Each entry in the material below should be copied without any alteration.

# # # # #

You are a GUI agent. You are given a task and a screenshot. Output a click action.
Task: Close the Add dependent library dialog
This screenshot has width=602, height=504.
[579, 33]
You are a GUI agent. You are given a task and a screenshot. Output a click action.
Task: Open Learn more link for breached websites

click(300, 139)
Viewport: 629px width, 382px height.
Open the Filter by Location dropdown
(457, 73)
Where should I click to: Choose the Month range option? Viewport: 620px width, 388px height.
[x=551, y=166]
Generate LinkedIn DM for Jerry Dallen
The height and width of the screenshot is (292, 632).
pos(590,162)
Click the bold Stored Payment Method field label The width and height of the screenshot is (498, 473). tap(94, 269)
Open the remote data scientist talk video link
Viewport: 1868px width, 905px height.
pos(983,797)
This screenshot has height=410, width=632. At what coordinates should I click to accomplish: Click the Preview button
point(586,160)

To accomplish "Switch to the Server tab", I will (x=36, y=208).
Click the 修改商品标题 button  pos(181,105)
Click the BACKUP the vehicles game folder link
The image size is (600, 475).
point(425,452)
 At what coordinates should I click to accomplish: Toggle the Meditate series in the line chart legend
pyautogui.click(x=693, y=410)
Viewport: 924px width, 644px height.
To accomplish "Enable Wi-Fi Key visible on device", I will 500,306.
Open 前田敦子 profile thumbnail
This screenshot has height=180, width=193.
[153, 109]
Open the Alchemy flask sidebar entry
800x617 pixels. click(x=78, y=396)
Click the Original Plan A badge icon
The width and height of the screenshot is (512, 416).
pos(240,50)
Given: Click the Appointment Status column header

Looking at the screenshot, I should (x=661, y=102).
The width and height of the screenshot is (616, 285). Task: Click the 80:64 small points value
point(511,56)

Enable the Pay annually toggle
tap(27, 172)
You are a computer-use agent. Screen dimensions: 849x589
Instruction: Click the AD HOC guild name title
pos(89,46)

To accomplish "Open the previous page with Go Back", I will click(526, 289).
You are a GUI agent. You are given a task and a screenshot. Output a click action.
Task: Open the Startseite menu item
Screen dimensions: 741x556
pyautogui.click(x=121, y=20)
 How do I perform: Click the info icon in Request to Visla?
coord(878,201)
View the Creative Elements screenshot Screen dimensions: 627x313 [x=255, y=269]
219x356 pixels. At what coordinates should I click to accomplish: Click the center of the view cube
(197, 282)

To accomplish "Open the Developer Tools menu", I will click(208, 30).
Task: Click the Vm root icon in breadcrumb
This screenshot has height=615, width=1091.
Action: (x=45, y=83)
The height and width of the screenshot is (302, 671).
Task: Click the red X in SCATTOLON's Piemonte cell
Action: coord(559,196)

# # # # #

### Reply
You are a GUI agent. You are given a task and a screenshot. Output a click action.
Task: Close the Add dependent library dialog
This screenshot has width=602, height=504.
[579, 33]
You are a GUI agent. You are given a task and a screenshot. Output a click action.
Task: Open Learn more link for breached websites

click(300, 139)
Viewport: 629px width, 382px height.
Open the Filter by Location dropdown
(457, 73)
Where should I click to: Choose the Month range option? Viewport: 620px width, 388px height.
[x=551, y=166]
Generate LinkedIn DM for Jerry Dallen
The height and width of the screenshot is (292, 632).
pos(590,162)
Click the bold Stored Payment Method field label The width and height of the screenshot is (498, 473). tap(94, 269)
Open the remote data scientist talk video link
Viewport: 1868px width, 905px height.
pos(983,797)
This screenshot has height=410, width=632. At what coordinates should I click to accomplish: Click the Preview button
point(586,160)

To accomplish "Switch to the Server tab", I will (x=36, y=208).
Click the 修改商品标题 button  pos(181,105)
Click the BACKUP the vehicles game folder link
The image size is (600, 475).
point(425,452)
 At what coordinates should I click to accomplish: Toggle the Meditate series in the line chart legend
pyautogui.click(x=693, y=410)
Viewport: 924px width, 644px height.
To accomplish "Enable Wi-Fi Key visible on device", I will 500,306.
Open 前田敦子 profile thumbnail
This screenshot has height=180, width=193.
[153, 109]
Open the Alchemy flask sidebar entry
800x617 pixels. click(x=78, y=396)
Click the Original Plan A badge icon
The width and height of the screenshot is (512, 416).
pos(240,50)
Given: Click the Appointment Status column header

Looking at the screenshot, I should (x=661, y=102).
The width and height of the screenshot is (616, 285). Task: Click the 80:64 small points value
point(511,56)

Enable the Pay annually toggle
tap(27, 172)
You are a computer-use agent. Screen dimensions: 849x589
Instruction: Click the AD HOC guild name title
pos(89,46)

To accomplish "Open the previous page with Go Back", I will click(526, 289).
You are a GUI agent. You are given a task and a screenshot. Output a click action.
Task: Open the Startseite menu item
Screen dimensions: 741x556
pyautogui.click(x=121, y=20)
 How do I perform: Click the info icon in Request to Visla?
coord(878,201)
View the Creative Elements screenshot Screen dimensions: 627x313 [x=255, y=269]
219x356 pixels. At what coordinates should I click to accomplish: Click the center of the view cube
(197, 282)

To accomplish "Open the Developer Tools menu", I will click(208, 30).
Task: Click the Vm root icon in breadcrumb
This screenshot has height=615, width=1091.
Action: (x=45, y=83)
The height and width of the screenshot is (302, 671).
Task: Click the red X in SCATTOLON's Piemonte cell
Action: coord(559,196)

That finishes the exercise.